After we left Massachusetts, we drove up through New Hampshire and into Portland. I was, at this point, still 17 or so years away from becoming a lighthouse enthusiast, so I missed out on my chance to see one of the most-photographed (if not the most-photographed) lighthouses in the world, Portland Head Light. If you see a photograph of a white lighthouse and the outbuildings all have pretty steeply pitched red roofs, that’s Portland Head. Before Alex and I started to buy calendars of our upcoming destinations (this year’s calendar is Munich), I usually bought a calendar with lighthouse pictures and my usual goal was to find one without a picture of Portland Head. Some years I was more successful than others (and one year I found one with two pictures of Portland Head, each taken from a different angle). If you’ve ever watched Babylon 5, the episode “Shadow Dancing” ends with Delenn holding a snow globe with a lighthouse in it. That lighthouse is Portland Head. Anyway, I hope to return to Portland someday to actually visit the lighthouse that I’ve seen so many damn times in photographs.
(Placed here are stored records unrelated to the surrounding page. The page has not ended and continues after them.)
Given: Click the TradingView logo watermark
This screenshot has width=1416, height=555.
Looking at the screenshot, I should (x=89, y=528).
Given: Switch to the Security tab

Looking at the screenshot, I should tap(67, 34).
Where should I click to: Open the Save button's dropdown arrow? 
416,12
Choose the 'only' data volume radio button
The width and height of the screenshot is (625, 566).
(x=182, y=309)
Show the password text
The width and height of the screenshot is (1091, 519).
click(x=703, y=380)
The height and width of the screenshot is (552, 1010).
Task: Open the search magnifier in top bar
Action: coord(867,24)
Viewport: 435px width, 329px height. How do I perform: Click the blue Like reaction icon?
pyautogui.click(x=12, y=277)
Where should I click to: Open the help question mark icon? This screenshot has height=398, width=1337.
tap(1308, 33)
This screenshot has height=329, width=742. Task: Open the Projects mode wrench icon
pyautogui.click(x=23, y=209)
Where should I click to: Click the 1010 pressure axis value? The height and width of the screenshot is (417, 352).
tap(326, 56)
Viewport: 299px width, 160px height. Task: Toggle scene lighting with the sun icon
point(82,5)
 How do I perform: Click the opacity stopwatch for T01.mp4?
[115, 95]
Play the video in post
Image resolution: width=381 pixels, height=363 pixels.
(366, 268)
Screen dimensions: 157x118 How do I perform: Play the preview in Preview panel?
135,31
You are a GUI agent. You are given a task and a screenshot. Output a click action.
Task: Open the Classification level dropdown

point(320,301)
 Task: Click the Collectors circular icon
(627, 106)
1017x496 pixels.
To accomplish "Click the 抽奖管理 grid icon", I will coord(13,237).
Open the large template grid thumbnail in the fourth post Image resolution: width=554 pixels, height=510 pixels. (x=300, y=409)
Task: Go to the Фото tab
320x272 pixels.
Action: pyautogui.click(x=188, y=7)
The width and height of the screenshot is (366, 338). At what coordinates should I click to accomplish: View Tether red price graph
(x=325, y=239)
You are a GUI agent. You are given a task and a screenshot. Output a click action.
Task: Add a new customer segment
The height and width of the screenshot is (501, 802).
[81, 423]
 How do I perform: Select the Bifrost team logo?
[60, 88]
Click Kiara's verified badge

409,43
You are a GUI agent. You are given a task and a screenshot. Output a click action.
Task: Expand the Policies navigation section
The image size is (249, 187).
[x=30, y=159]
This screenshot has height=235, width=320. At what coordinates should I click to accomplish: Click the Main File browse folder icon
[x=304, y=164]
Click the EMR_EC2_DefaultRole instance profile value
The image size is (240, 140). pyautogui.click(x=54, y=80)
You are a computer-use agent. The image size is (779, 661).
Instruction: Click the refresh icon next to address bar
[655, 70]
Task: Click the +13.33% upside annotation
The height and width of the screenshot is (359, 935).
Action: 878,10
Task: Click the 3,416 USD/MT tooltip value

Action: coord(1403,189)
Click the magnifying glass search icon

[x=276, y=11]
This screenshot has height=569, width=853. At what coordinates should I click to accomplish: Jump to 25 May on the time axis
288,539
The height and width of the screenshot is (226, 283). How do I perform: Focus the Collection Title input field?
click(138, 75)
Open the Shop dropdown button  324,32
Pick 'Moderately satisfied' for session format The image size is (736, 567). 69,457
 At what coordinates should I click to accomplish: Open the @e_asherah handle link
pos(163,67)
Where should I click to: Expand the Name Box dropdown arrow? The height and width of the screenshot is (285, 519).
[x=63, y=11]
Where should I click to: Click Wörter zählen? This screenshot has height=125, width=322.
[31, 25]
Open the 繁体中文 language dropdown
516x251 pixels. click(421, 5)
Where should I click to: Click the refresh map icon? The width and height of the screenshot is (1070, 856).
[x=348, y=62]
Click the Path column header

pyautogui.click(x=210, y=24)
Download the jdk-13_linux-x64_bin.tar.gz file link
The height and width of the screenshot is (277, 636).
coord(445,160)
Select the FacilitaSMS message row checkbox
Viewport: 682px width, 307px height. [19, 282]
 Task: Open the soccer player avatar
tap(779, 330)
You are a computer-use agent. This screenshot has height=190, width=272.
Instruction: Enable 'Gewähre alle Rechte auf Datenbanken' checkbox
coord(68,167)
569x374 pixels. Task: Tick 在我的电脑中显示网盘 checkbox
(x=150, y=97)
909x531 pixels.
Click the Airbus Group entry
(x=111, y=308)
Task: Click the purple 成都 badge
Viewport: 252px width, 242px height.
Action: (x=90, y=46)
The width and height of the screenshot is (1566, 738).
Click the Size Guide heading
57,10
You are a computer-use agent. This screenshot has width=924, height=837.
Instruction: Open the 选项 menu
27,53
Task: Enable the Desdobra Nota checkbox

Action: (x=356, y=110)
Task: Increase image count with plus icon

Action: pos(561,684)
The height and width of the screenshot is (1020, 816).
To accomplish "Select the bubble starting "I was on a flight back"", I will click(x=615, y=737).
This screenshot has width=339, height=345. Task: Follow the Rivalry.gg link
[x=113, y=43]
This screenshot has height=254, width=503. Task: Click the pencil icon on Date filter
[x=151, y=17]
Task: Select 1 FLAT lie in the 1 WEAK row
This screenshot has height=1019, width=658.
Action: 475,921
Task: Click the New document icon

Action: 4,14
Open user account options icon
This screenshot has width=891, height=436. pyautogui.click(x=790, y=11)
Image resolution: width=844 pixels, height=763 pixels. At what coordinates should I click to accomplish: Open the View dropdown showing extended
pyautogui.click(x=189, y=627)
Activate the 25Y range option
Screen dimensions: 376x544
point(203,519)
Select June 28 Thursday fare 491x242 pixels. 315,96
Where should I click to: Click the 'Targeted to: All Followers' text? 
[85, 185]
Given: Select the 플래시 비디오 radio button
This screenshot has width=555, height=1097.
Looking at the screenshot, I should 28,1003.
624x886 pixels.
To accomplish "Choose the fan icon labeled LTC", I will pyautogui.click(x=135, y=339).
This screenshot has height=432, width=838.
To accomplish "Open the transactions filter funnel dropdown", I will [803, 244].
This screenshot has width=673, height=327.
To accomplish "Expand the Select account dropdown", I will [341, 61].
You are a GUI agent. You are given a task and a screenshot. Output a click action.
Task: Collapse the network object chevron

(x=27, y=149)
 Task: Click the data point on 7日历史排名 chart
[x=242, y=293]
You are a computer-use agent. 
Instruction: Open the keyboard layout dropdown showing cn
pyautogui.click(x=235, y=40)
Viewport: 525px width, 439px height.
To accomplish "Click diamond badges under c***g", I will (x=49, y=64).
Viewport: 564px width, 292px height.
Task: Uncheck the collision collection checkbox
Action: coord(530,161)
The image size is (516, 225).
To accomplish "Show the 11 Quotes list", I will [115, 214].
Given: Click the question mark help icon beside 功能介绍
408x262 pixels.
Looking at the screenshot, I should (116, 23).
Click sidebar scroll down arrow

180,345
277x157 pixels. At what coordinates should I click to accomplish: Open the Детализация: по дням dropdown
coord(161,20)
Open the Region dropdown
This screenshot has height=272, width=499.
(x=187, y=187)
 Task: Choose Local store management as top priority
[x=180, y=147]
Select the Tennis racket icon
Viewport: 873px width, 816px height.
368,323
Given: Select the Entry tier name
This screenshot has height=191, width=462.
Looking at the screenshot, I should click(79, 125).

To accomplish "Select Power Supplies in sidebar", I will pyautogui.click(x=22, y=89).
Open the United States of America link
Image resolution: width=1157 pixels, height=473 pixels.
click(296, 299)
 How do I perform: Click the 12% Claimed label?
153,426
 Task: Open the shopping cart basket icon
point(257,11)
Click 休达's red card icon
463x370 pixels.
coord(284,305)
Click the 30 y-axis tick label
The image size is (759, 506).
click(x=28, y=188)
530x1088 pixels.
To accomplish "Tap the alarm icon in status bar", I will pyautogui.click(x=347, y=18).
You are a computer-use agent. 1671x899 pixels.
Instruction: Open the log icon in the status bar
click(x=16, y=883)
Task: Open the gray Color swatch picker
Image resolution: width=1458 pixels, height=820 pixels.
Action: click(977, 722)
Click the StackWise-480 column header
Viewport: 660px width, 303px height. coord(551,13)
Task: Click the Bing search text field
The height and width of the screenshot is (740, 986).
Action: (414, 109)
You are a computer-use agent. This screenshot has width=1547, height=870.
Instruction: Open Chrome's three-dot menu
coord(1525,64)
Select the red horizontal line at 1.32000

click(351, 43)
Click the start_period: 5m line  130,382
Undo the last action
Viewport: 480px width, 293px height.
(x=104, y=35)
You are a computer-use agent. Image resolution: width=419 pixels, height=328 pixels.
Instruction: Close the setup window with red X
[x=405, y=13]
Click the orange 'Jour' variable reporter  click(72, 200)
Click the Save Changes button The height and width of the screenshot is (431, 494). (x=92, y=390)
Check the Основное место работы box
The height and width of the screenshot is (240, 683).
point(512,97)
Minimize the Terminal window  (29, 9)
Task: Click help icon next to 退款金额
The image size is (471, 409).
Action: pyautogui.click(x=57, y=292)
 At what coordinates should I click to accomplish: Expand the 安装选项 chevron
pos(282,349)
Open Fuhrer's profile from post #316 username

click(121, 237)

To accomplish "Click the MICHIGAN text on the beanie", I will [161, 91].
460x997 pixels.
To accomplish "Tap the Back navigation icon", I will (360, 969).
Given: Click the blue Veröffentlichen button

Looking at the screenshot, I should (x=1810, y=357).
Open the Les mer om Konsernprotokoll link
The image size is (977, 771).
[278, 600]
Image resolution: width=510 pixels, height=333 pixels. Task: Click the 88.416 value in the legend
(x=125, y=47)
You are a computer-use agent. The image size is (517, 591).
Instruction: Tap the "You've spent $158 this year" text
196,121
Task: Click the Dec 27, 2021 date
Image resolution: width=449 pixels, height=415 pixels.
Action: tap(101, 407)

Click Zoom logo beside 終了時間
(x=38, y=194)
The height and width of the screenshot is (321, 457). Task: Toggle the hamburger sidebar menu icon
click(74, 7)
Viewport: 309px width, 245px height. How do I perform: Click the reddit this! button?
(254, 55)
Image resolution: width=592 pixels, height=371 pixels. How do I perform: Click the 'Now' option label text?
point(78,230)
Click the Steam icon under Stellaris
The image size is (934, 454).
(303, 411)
While we didn’t go lighthouse spotting, we did visit yet another famous person’s house and this one did make an impression. We visited the Wadsworth-Longfellow House, home of Henry Wadsworth Longfellow. Among the things we saw was what they refer to as the “Rainy Day desk,” which is where Longfellow wrote his poem, “The Rainy Day.” You know the saying, “Into each life some rain must fall”? That’s from “The Rainy Day.” The poem also references a vine and there is ivy on the exterior wall outside the window above the desk. The tour guide said that the ivy was there during Longfellow’s lifetime and may have been of some inspiration to him in writing the poem. So I went outside and stole a leaf from the ivy. I took care to get it home in one piece and then sealed it in a plastic bag. I used that leaf as a bookmark for most of the following school year. I wonder where it is now. It’s probably still in one of the books I read that year.
I’m pretty sure we also went to the Portland Museum of Art. At least the building it was in at the time, the McLellan-Sweat Mansion looks awfully familiar. It turns out that 1981, the year we were in Portland, was the year they began work on the current building across the street from the mansion. The new building is much more modern and more memorable.
That night we went to a lobster restaurant and had whole steamed lobsters for dinner (my parents have never gone for terribly fancy food). I wouldn’t swear to it, but it looks like it might have been whatever restaurant was in the same building where Street & Co. is today. That is certainly the right area of town. My dad made some joke or other at dinner and I laughed so hard that the screw fell out of my glasses and we couldn’t find it anywhere. We had to go to the Pearle Vision store in downtown Portland on our way out of town to have a new screw put in.
It’s not really about Portland, but while we were in Maine, we were driving through the woods somewhere (probably on US 201) and I saw the biggest dog I’d ever seen sitting in the lanes going in the opposite direction. As we passed the dog, it looked up and I realized that no dog has round ears like that. The large dog I saw was actually a bear. My parents didn’t see it at all.